Schmidt is also a former member of the Bush administration and will be the leading star of the cybersecurity initiative, although experts fear the position does not come with any real power, says the Dark Reading. A little background info on the new czar:

Schmidt, who most recently served as president and CEO of the international nonprofit Information Security Forum and was previously chief information security officer at eBay and at Microsoft, said in a statement that he looks forward to bringing to the table all stakeholders in efforts to better secure U.S. networks and systems. He will work with the National Security Council and the National Economic Council.

Schmidt will have to settle all differences between the National Security Agency and the Department of Homeland Security, add a side of Deparment of Defense and other federal agencies involved in related projects, and serve a over common and effective US cybersecurity posture. And all this on a not so significant budget and with not so much power over these US security giants. We all wish him best of luck!

If you’re wondering how many cybersecurity threats a federal agency faces on a daily basis, a new survey has the answer to your question. At least one, each day, every day. About a third of the IT professionals employed by federal agencies say they experience at least one cybersecurity incident each day, be it external attack, malware, lost device, inappropriate employee access, or other threat.

When one thinks that of these 31% at least a few work for the same agencies. Threfore the numbers are troubling. The frequency of such problems are at the same level or slightly higher than last year for most survey respondents, and their severity has remained about the same. The top issues of this year are malware (33% of respondents), inappropriate employee activity or network use (25%), managing access for approved remote users (25%), and data encryption (23%).

As most of the participants find a solution to this problem in acquiring new, better performing cybersecurity solutions, and as many agencies already make efforts to buy such technologies, it comes to no surprise that market research firm Input, quoted by DarkReading,  says federal cybersecurity spending will increase 48% from USD 7.9 billion this year to USD 11.7 billion in 2014. And the shining stars of this future wave of inestments are a USD 1.5 billion cybersecurity data center currently being developed by the National Security Agency and a cybersecurity operations center recently opened by the Department of Homeland Security.

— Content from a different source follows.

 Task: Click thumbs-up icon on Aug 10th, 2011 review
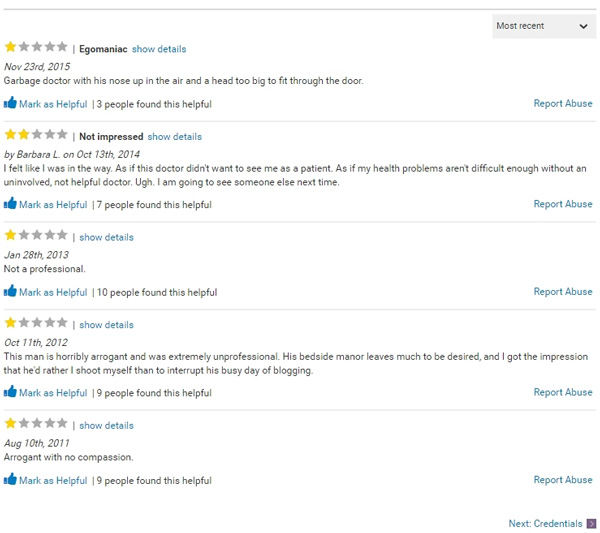click(x=10, y=480)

The White House might have a bright, shiny plan for cybersecurity, but it seems unable to keep the security heads it needs to manage and further implement it. No less than the people holding key positions related to the USA’s cybersecurity have resigned in the past few months.

The trend was started in March by Rod Beckstrom, who at the time resigned from his position as head of the National Cybersecurity Center within the Department of Homeland Security. The said center coordinates the defense of civilian, military, and intelligence networks. The reason for Beckstrom’s resignation? As he stated in a letter quoted by the Register, the post was underfunded and unduly controlled by the National Security Agency.

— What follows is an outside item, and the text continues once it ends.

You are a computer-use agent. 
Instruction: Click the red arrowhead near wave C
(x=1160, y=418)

The next person to announce their resignation was Obama’s top cybersecurity director, Melissa E. Hathway. What led to her decision was the long months of delays by the Obama administration in appointing a permanent director to oversee the safety of the nation’s vital computer networks. As the Register points out, Hathway was one of the best candidates for the “cybersecurity czar” position. The czar would hold the authority for securing networks and infrastructure that serve US banks, hospitals and stock exchanges.

The third and most recent top cat in the US government to go is Mischel Kwon, the head of the US Department of Homeland Security’s Computer Emergency Readiness Team. Washington Post rumor has it that Kwon  had grown frustrated by bureaucratic obstacles and a lack of authority to fulfill her mission. And it seems people in her position don’t stick around for too long, she was the fourth US-CERT director in five years.

Hopefully, the critical cybersecurity plan will eventually be implemented, without any further delays and resignations. Let’s keep our fingers crossed!